Request A ::
Transcribe the stretch of the poodle collar thread from "## BFF (Jun" through "coloring. Gorgeous girl!".
Request B ::
Pick up the poodle collar thread after its last line and write the next part.

Document ::

If I had more room in my home as I live in a residential area and not in a rural one, which permits a certain number of dogs per household I would of added a gorgeous silver to my breeding program. Sigh.....


----------



## Olie (Oct 10, 2009)

They are cloth material so they are compfy. This is more of a "showy" color after baths and walks. 

She has all different sizes. All custom made. Check out her site. 

Olie got his bath last weekend - I think I may have posted his latest on FB


----------



## calidani (Nov 22, 2009)

I love the collar!! I'm looking at their selection right now, and I think that Ivy definitely needs one


----------



## BFF (Jun 10, 2009)

She is looking very regal and absolutely stunning in those photos. The red adn silver in the collar really are a nice accent to her coloring. Gorgeous girl!


----------



## tintlet (Nov 24, 2009)

Looks SMASHING!!! We put one of Carole cards in each puppy packet. 
Olie..you are doing a great job with Suri!! I wish Shayna was that shade of silver.


----------



## apoodleaday (Feb 22, 2010)

Suri looks so pretty! I love the red collar on her. I think Carole does a beautiful job.
I'm hoping to get a custom college football collar for Lacey, from Carole, if I can find the ribbon.
Thanks for sharing your pretty silver girl with us


----------



## whitepoodles (Jul 5, 2010)

tintlet said:


> Looks SMASHING!!! We put one of Carole cards in each puppy packet. Olie..you are doing a great job with Suri!! I wish Shayna was that shade of silver.

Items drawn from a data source
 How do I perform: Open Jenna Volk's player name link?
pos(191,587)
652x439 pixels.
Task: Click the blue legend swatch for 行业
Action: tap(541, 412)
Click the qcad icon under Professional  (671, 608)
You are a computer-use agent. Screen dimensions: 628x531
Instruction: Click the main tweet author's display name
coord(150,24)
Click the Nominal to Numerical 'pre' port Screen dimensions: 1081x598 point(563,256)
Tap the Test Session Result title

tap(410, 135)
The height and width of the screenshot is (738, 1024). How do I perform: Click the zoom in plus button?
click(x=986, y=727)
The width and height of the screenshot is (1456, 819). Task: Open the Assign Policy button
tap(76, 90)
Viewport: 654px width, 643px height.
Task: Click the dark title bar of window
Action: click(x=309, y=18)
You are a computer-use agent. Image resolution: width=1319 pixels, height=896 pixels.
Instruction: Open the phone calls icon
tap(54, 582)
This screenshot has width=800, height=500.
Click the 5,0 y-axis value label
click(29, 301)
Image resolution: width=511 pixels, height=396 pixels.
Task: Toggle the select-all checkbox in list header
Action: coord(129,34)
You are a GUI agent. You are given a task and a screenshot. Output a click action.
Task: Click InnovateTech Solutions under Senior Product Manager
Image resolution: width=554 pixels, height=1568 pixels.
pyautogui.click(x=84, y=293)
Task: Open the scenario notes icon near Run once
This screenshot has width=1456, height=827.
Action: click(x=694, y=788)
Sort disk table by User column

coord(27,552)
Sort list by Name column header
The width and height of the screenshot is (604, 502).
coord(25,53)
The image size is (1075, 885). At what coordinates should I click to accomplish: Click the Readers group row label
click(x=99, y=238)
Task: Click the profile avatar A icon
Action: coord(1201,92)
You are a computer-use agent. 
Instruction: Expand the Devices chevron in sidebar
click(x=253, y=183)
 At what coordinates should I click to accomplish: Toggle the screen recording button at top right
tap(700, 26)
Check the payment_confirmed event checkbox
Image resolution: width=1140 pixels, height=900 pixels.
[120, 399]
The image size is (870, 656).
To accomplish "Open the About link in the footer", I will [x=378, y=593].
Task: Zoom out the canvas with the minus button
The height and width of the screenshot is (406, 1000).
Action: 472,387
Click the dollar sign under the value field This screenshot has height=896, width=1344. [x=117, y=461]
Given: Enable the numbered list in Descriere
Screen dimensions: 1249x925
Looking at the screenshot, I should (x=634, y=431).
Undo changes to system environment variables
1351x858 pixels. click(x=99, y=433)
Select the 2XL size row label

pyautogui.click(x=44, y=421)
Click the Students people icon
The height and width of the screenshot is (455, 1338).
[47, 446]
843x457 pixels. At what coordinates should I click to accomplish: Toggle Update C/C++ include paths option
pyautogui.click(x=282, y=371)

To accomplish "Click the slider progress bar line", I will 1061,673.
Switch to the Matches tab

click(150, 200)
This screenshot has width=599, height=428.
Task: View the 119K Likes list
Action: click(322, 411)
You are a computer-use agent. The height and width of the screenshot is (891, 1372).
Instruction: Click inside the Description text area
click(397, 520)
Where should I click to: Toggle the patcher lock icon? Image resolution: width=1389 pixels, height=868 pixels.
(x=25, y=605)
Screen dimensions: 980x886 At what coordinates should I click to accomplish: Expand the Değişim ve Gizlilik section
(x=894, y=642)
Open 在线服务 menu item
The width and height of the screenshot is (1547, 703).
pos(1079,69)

Exercise result A ::
## BFF (Jun 10, 2009)

She is looking very regal and absolutely stunning in those photos. The red adn silver in the collar really are a nice accent to her coloring. Gorgeous girl!

Exercise result B ::
Tintlet:
This is a wonderful idea.. I am going to ask carol if she can send me some cards. I have clients who are always looking to purchase fancy collars for their poos and here in Canada there are very few people selling them and if they do they are WAY overly priced.

Carol if you are reading this post.. You have my home address so please send me some cards, lets say about 20... Thanks


----------



## Olie (Oct 10, 2009)

tintlet said:


> Looks SMASHING!!! Olie..you are doing a great job with Suri!! I wish Shayna was that shade of silver.


Thanks that means a lot She makes it easy. 

Thanks everyone for the compliments.


----------



## Reesmom (Feb 4, 2010)

I love it. I always put purple on Glader, but now I'm gonna have to try red.


----------



## Olie (Oct 10, 2009)

Reesmom said:


> I love it. I always put purple on Glader, but now I'm gonna have to try red.


I have purples and lavenders and they seem to blend right into the silver, bright colors seem to go great!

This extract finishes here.